The polymerase probably gets hung up on the similar secondary structures, since we're all shooting for the same target shape.
Photo of Brourd

Brourd

  • 482 Posts
  • 87 Reply Likes
So, is this issue still a problem with the new synthesis protocols? If we look at a design like The Last of the Huffmen from the lab Huffman





We can see that base 14 in this design is obviously not protected from chemical modification. This pattern was actually quite common in this lab



With a large number of bases being chemically reactive compared to the other side of the "stack" they would be predicted to pair with.



Strangely enough, a large number of the designs also have a reactive guanine residue at base 52. Could these be related in some way?
Photo of rhiju

rhiju, Researcher

  • 416 Posts
  • 125 Reply Likes
have you checked the raw data in the RMDB? At some residues we see very high backgrounds and they don't subtract well. For those residues, however, there should be a high estimated error, as the data involve the subtraction of two large numbers that themselves have high errors.
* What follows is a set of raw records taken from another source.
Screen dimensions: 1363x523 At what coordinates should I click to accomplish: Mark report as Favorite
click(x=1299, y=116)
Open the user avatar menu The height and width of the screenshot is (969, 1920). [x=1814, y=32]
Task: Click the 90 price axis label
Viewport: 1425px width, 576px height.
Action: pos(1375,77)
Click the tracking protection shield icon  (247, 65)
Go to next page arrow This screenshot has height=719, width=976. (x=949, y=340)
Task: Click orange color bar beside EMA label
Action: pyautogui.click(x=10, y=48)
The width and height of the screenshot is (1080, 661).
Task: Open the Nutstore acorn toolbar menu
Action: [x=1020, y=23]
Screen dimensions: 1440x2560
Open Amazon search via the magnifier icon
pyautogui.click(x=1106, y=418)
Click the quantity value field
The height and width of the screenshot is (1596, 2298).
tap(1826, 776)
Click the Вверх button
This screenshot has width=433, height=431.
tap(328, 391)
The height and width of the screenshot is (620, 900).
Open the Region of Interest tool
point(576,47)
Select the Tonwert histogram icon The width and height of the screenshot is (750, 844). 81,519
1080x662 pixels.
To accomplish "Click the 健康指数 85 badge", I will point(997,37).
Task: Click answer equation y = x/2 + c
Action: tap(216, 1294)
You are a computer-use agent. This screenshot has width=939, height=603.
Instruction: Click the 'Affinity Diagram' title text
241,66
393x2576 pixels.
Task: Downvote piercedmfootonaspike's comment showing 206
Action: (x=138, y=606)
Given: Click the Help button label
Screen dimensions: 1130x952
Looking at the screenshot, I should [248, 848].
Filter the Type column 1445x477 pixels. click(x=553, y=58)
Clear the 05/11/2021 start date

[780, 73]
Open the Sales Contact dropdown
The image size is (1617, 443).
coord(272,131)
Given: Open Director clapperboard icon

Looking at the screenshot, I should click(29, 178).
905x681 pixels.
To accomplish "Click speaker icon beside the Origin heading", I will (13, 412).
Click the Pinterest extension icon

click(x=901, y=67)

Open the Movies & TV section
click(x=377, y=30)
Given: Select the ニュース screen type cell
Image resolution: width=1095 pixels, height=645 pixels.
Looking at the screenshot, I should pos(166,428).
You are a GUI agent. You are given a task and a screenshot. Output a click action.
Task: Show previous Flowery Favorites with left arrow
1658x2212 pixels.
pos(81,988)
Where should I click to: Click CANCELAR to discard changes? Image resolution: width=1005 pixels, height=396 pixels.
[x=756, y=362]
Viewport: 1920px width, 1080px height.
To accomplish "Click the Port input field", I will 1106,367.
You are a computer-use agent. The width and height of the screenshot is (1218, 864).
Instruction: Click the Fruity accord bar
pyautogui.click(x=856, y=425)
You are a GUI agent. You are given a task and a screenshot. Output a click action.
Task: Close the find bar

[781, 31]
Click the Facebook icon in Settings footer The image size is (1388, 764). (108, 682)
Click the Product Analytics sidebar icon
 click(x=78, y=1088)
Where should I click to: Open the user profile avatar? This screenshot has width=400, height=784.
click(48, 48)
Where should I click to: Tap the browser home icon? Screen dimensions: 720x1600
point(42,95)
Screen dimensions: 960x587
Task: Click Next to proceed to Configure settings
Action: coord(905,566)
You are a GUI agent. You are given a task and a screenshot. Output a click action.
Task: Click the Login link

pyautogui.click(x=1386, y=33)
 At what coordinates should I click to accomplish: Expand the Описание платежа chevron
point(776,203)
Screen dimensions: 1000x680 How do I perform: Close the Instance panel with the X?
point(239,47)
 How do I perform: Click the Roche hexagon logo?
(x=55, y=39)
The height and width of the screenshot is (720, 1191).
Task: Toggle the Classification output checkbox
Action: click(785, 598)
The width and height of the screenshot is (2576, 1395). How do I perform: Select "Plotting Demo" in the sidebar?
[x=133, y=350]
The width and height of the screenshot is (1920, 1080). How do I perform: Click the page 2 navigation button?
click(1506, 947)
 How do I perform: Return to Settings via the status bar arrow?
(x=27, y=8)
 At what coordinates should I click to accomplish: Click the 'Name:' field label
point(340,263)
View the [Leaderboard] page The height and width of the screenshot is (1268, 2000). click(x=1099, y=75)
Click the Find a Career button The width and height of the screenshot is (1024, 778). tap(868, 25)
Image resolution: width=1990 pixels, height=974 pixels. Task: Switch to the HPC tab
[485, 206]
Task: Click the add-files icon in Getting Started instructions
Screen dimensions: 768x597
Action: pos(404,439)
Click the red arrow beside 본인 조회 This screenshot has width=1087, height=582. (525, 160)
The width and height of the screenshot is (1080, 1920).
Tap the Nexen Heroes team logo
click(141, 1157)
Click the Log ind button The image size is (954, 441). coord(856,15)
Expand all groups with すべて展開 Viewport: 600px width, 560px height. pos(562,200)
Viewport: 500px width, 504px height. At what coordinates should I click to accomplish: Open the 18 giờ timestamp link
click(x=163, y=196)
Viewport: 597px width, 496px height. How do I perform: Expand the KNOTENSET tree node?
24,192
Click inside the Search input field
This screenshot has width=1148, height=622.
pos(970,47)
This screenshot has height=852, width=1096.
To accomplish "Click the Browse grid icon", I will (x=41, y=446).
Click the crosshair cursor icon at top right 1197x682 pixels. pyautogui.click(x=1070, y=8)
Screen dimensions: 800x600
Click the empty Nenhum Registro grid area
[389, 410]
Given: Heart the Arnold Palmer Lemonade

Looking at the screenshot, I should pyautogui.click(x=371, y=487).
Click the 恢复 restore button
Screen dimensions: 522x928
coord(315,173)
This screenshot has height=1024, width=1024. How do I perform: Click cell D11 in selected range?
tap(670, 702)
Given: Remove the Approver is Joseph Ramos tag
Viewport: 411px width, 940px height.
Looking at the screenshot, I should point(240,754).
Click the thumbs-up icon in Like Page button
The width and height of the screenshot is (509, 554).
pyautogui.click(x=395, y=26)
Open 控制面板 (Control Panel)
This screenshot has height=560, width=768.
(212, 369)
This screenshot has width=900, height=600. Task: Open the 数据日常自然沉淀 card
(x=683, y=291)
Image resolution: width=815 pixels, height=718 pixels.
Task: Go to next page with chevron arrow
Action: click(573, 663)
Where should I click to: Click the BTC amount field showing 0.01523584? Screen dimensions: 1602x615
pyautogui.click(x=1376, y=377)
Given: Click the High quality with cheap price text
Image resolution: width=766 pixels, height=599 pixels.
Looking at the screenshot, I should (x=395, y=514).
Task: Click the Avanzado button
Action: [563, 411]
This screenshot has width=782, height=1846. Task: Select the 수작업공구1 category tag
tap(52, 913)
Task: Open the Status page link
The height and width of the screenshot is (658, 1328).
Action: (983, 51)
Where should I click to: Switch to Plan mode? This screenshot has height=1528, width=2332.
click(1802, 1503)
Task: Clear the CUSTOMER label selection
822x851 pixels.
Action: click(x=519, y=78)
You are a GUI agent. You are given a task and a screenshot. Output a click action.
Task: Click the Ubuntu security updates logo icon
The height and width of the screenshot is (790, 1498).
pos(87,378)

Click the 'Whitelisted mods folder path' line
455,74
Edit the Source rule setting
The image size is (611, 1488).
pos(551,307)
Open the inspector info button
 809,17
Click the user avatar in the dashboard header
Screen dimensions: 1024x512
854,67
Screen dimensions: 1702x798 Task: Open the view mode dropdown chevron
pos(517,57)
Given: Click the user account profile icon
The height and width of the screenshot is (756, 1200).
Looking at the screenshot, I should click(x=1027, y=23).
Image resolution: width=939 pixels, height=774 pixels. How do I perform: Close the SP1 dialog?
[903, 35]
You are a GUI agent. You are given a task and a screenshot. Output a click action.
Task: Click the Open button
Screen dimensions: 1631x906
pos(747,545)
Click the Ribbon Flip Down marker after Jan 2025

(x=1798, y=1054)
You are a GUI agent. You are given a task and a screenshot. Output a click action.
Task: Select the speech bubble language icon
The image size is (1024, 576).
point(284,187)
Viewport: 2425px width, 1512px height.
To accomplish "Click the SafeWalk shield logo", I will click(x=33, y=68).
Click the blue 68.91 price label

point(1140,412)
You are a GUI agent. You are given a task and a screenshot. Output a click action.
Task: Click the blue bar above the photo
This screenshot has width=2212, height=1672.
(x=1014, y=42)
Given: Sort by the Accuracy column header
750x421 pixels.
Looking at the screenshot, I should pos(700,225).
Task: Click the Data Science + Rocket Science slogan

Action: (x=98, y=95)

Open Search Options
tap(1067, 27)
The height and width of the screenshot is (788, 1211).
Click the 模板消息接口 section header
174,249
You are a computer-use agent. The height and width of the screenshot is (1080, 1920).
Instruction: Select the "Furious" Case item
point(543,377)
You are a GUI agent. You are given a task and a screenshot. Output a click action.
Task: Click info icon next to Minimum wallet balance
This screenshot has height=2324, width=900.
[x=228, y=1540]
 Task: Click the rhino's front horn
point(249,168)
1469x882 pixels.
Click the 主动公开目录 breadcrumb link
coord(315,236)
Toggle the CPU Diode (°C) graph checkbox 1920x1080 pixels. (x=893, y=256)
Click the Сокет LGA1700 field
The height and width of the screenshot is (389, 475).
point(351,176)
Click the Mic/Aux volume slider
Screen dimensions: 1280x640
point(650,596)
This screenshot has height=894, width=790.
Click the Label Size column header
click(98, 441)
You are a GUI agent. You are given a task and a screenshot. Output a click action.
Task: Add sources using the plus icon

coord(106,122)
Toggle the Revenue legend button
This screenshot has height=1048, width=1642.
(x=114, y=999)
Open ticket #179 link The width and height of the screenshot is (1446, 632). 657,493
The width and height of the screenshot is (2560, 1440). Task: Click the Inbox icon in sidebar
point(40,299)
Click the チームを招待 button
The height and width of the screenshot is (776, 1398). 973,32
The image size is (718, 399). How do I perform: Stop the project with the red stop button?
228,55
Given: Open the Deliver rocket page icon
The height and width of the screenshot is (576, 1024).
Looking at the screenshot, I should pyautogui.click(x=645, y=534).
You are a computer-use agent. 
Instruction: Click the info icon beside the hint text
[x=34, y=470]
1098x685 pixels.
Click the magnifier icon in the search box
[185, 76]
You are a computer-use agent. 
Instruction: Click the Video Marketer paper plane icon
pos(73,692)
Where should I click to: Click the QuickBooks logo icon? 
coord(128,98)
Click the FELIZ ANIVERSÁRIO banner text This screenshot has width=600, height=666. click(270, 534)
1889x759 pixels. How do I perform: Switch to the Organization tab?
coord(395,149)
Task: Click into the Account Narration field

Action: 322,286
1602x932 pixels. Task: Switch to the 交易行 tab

The RMDB data have an extra field "REACTIVITY_ERROR" -- can you check and see if they are anomalously spiked at those residues?
Photo of Brourd

Brourd

  • 482 Posts
  • 87 Reply Likes
As a start, I decided to check the design "The Last of the Huffmen" to determine if there was a spike in the reactivity error.

EteRNA Round 72

ANNOTATION_DATA:136
MAPseq:design_name:The last of the Huffmen - Brourd - Lab 'Huffman' R1 - Sub 3 (Mixed Things up a little bit)
MAPseq:project_name:Huffman by hotcreek
MAPseq:ID:2713681

signal_to_noise:medium:2.309
EteRNA:score:EteRNA_score:92.0
EteRNA:score:min_SHAPE:0.050
EteRNA:score:max_SHAPE:0.550
EteRNA:score:threshold_SHAPE:0.300

According to the RMDB,

Base 14 had an assigned reactivity value of 3.2749
Base 14 had an assigned reactivity error of 0.3716

This reactivity error is higher compared to the others in the same sequence, and may be an anomalous spike (not sure how high the estimated error needs to be to be defined as such).

Base 52 on the other hand, appears to simply be a product of various forces being exerted upon that C-G closing base pair.

Base 52 had an assigned reactivity value of 0.6857
Base 52 had an assigned reactivity error of 0.1559

Most likely, this guanine residue is reactive due to the multiple branch loop in that particular design. Combined with a low SHAPE threshold, it is unlikely to be shown as "protected" in the game.

Further investigation shall be made into the other designs of this lab, and perhaps a project shall be made to investigate base 52, which could be exposed due to the asymmetric nature of the multiple branch loop that base pair 20-52 closes, the length of the preceding stack, or a combination of both factors.

Both the reactivity and error values for this design are available in this Google spreadsheet, with bases 14 and 52 highlighted in yellow.

Last of the Huffmen Reactivity Values

Now, referring to what Rhiju posted in his original response to Quasispecies post.

"We are working on a better way to represent such 'uncertain' bands, but until then it may be best to focus analysis on regions where multiple bands in a row are off."

These bases where there may be a high estimated error, is the development team still working on a way to represent these 'uncertain' bands in the game?

I suppose when players are handed some control over the scoring of designs for their projects, these types of issues can be overlooked in the final score.